Looking for a route to our hostel, we decide to try taxis first. We ask a couple of drivers, who want 50 Euros. The guidebook suggests this is daylight robbery, and suggests a complex bus route. We fail to haggle with the taxi drivers in basic English, then spot a minibus pulling over to the pick up area, with a recognisable metro station name on the side in Cyrillic. There is a sign marked 14 rubles (30p), approximately 1% of the taxi fare. We decide the adventure is worth the saving. Thankfully someone who speaks a little English is sitting next to the driver, and we explain where we want to go. A French family get on the bus, who we establish are staying at our hostel when we chat a bit in French as the bus moves off.

First impressions - Soviet! Like Bulgaria; with big, wide boulevards and square concrete buildings, all a bit crumbly. There seem to be lots of signs for McDonald's and Coca-cola. After about 20 minutes the bus stops and the driver indicates this is where we need to get off. The French family come with us as we try to locate the relevant Metro station. Not as easy as it sounds, until we read in the guidebook that we need to look for a big red “M”. We enter through the exit, not knowing what the Cyrillic means, and have to go back and start again. Finding a way in is the least of our problems; we now need tickets. There are barriers at the entrance with what looks like coin slots. We can't fit any rubles into them, and a man in uniform mutters something (possibly about hopeless tourists) and waves us towards a woman in a cubicle. She doesn't speak a word of English, nor show much sign of trying to help. We point to our destination station in Cyrillic and she tells us an amount to pay. In Russian.

A brief discussion concludes that the French family are actually heading elsewhere, so we part with our last connection with non-Russia, feeling somewhat nervous. We still haven't seen any other foreigners, which is a little disconcerting.

The escalators are (as in Prague) extremely steep, long and fast, knocking me off balance a little. The trains are rattly and basic (similar to Eastern European, as you'd expect) but quick and frequent. We count the three stops in accordance with the map, and compare the station sign to our book. Following the crowd to the exit, Iain proves a whizz with the map to get us straight to our hostel in ten minutes walk.

The reception is helpful (and speak English!), and the hostel basic but clean. Unfortunately we're in separate dorms - the doubles were sold out when I booked. With concern for security over cost, we've booked a double tomorrow and for rest of the trip. There are five beds in my room, all occupied, and I'm a bit nervous about who by. We sit on my bed and eat emergency biscuits and read The Observer. A Canadian girl called Erin comes in to the dorm. She's very friendly and we chat about our various travel experiences. She's travelling on her own for a week in St Petersburg. It's lovely to talk to someone who speaks English fluently. We've only been here a couple of hours, what's it going to be like in two weeks?!
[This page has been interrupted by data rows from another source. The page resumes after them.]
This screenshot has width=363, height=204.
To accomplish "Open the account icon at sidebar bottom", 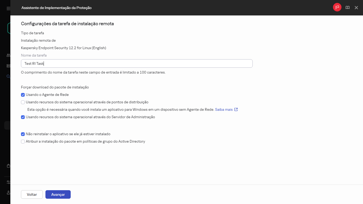I will (8, 193).
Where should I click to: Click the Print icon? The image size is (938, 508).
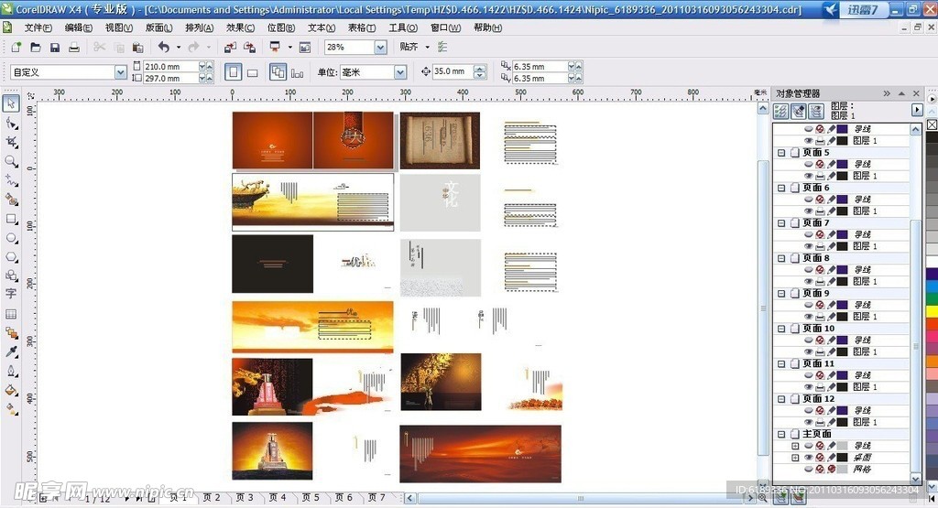point(74,47)
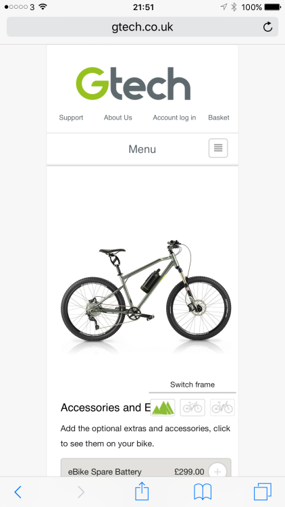285x507 pixels.
Task: Select the mountain frame icon
Action: [x=163, y=408]
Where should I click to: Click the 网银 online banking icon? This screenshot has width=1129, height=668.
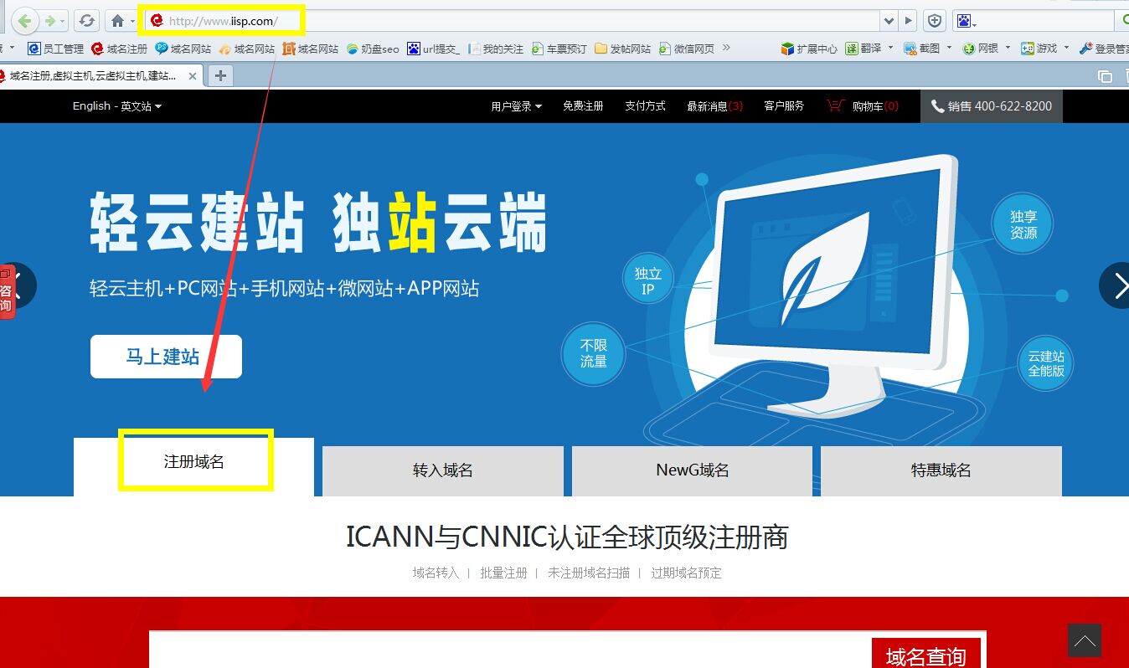pos(980,48)
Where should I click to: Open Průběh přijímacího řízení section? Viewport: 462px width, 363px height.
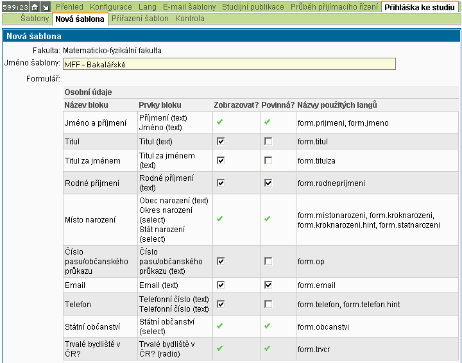pos(334,7)
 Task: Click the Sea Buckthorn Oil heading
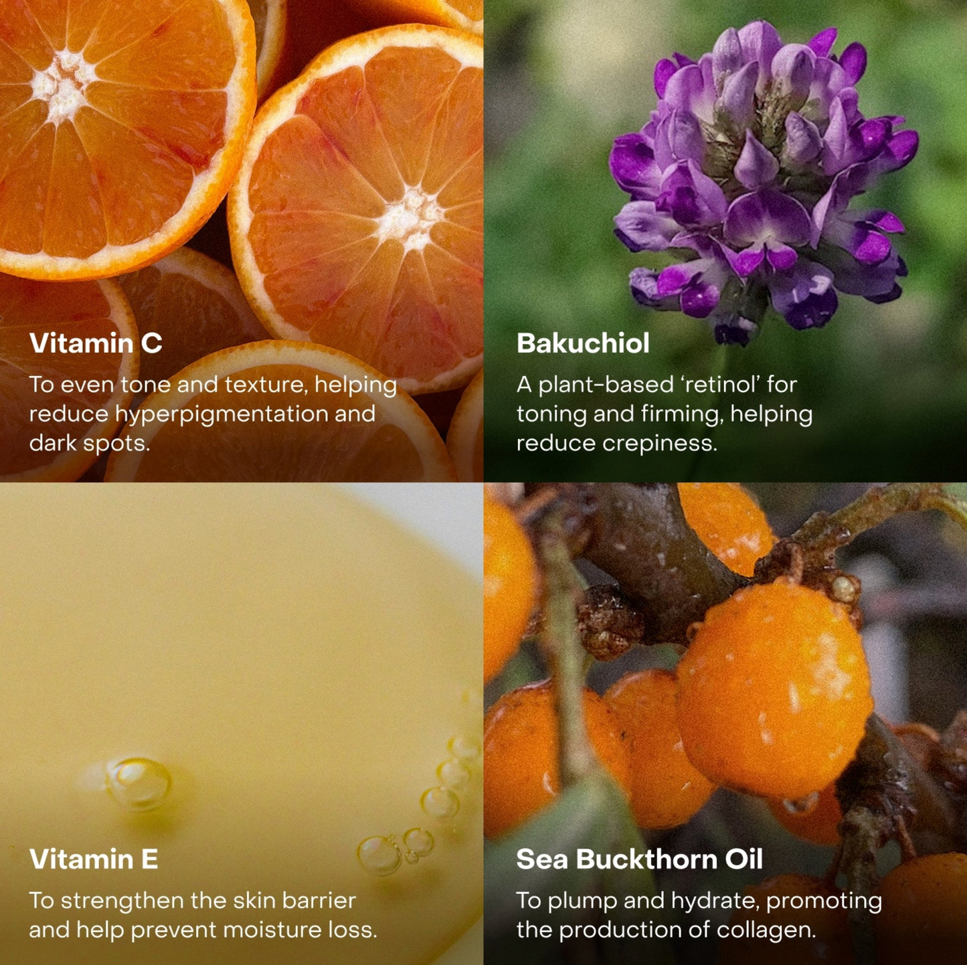[x=639, y=859]
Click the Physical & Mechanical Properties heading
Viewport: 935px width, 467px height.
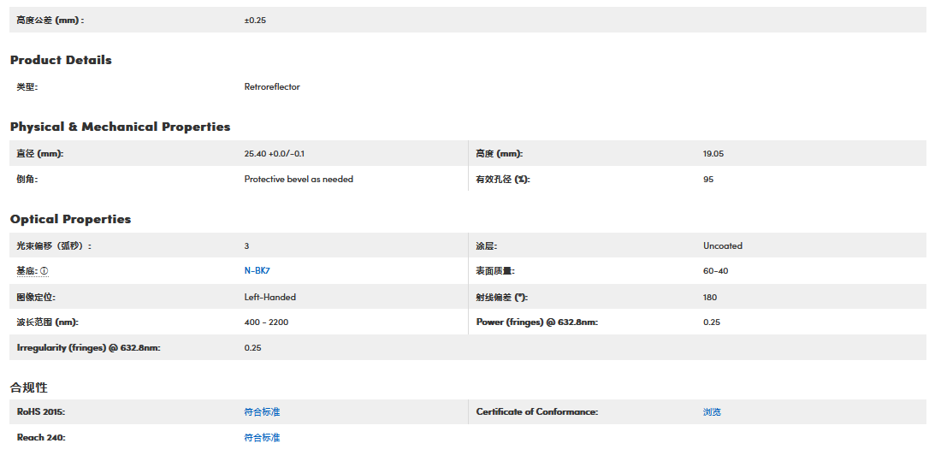[x=120, y=127]
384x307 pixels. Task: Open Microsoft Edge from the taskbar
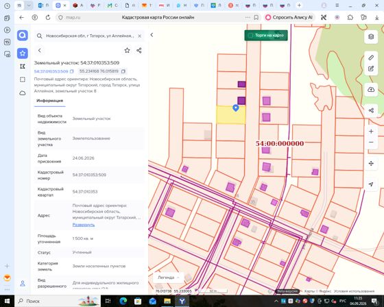pyautogui.click(x=123, y=301)

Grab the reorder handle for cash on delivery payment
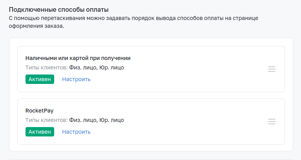(272, 69)
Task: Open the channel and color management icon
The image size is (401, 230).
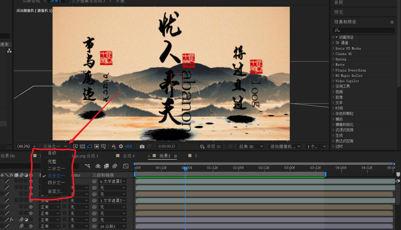Action: (114, 146)
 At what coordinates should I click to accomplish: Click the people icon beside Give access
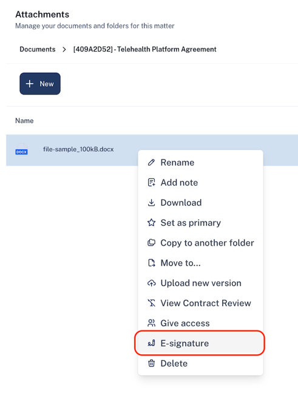click(151, 323)
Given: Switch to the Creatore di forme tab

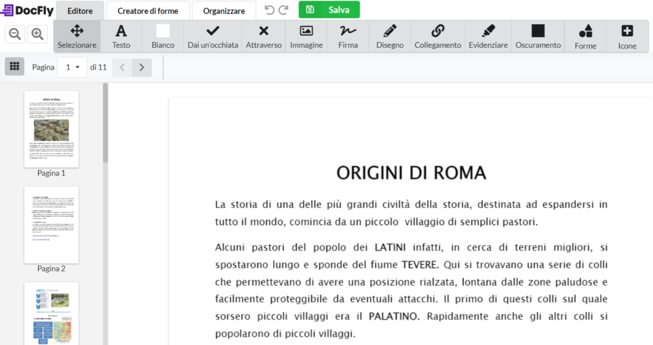Looking at the screenshot, I should [147, 11].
I decide I need to sleep for an hour. Iain reads in his dorm, then we go out at 7pm for dinner. Reception recommends a cafe nearby where we can point at the food choices we want. It seems very traditional and a bit Germanic (wooden benches). There are a surprising number of British and other European people eating here.
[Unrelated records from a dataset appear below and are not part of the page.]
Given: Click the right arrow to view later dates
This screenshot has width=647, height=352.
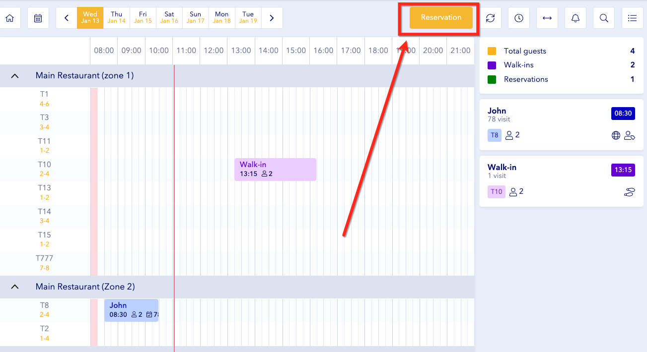Looking at the screenshot, I should tap(272, 17).
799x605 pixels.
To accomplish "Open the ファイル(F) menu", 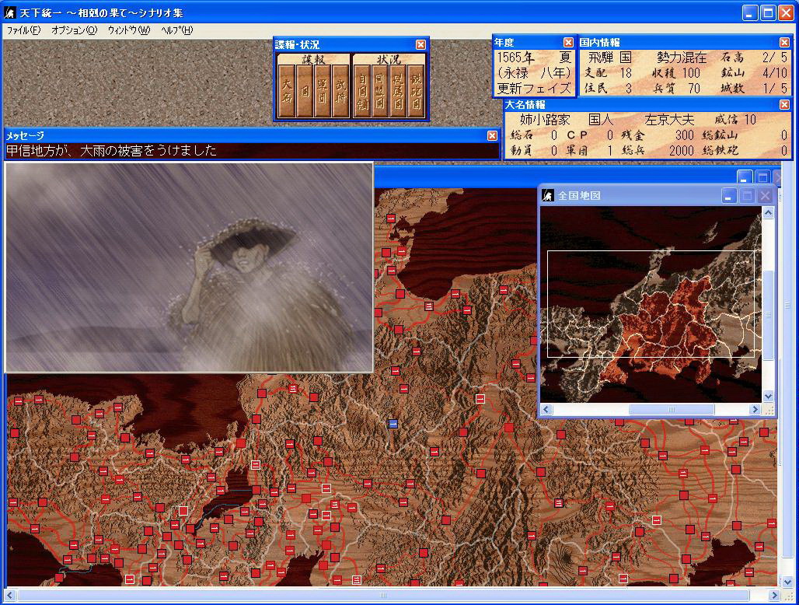I will pos(23,30).

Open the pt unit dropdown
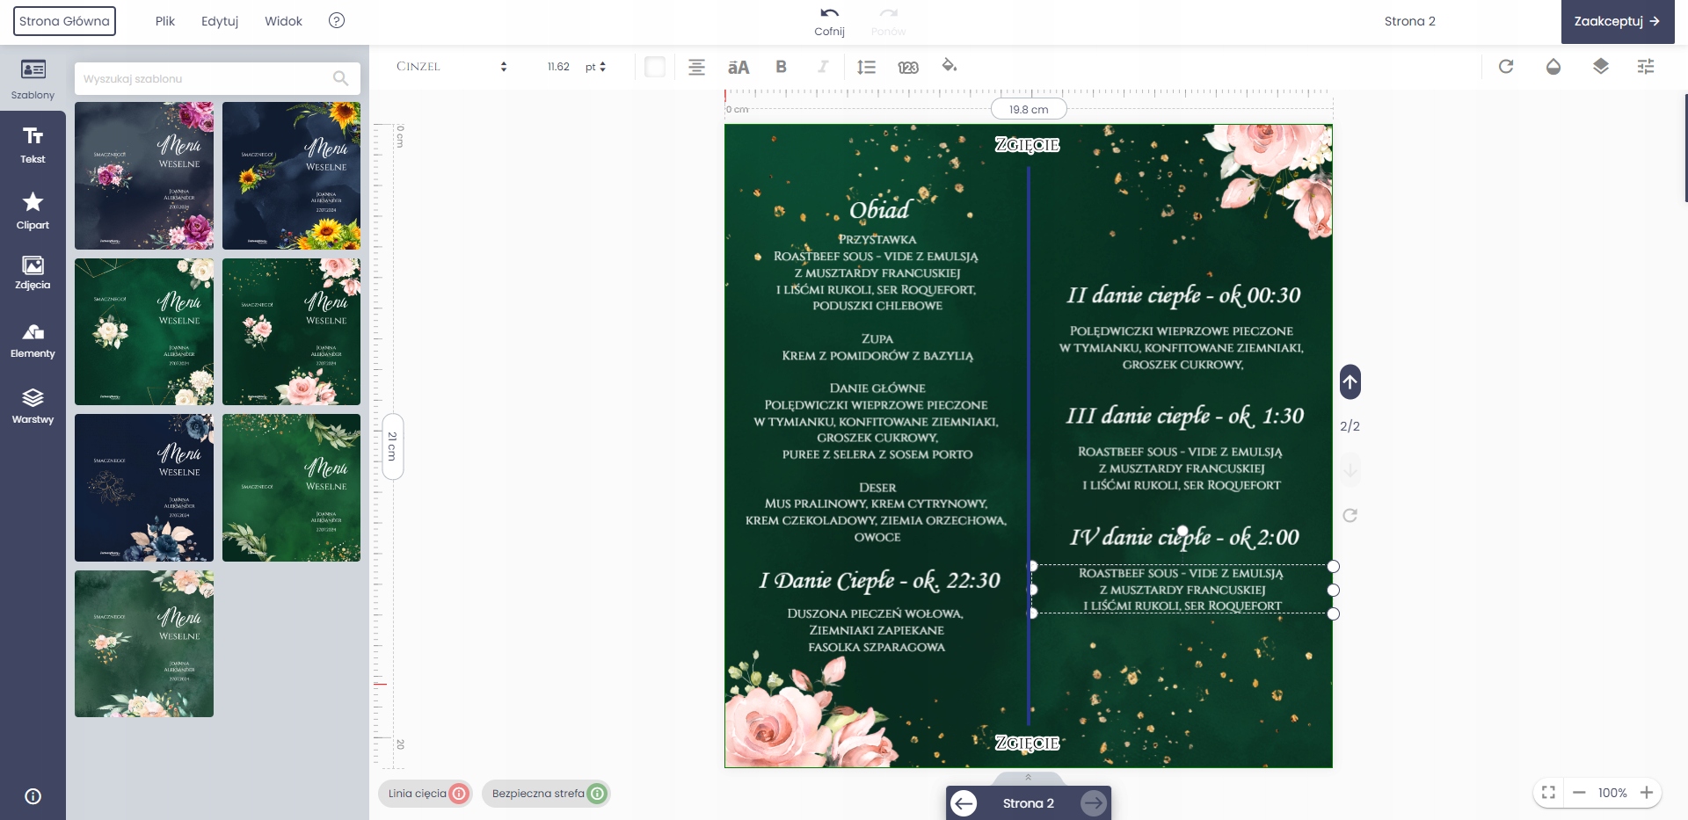[595, 67]
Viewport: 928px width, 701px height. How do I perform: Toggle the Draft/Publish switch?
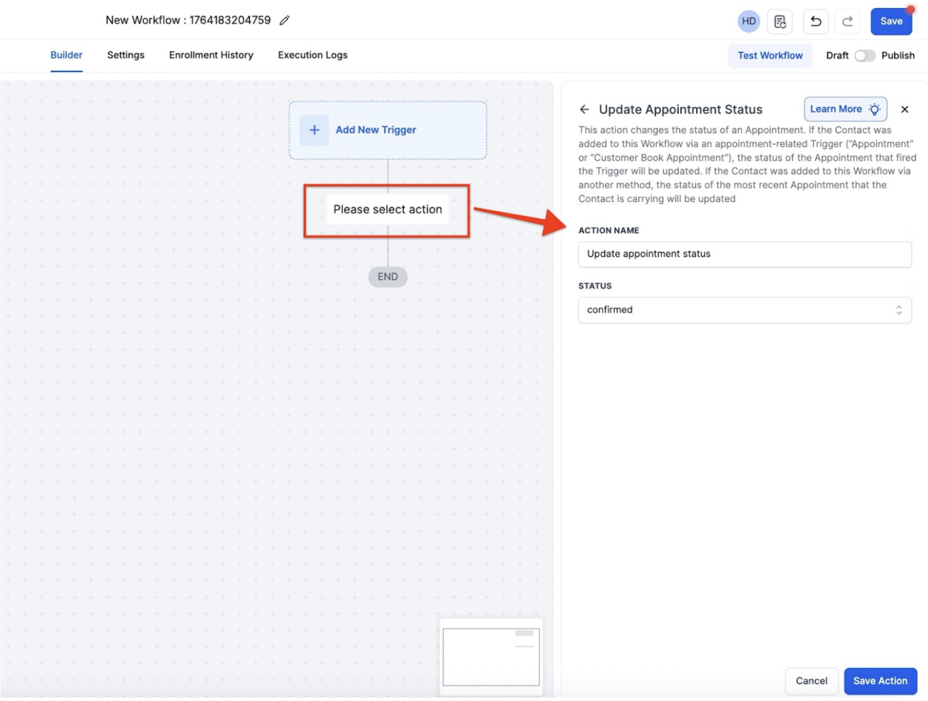864,55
Most dishes come with meat, as you'd expect, and I point to the "vegetarian" phrase in our book. I get a salad with dressing, mainly lettuce and pickled cucumber, and some stuffed cabbage with rice and mushrooms. It's all reasonably nice, but my stomach still isn't quite 100% after the flight. Iain has pork and rice, which he pronounces "okay". We drink beer and Pepsi and finish with a rather good chocolate mousse. The bill is £6.00 in total - Russia isn't as cheap as I'd initially imagined, particularly in the cities. We're starting to relax a little, and walk back to the hostel at 9pm. A British girl, Meg, comes in, and Erin. Iain joins us and talk for a while, getting some advice about St Petersburg. Finally I write today's diary entry and sleep at 10.30pm, pretty tired after a long day.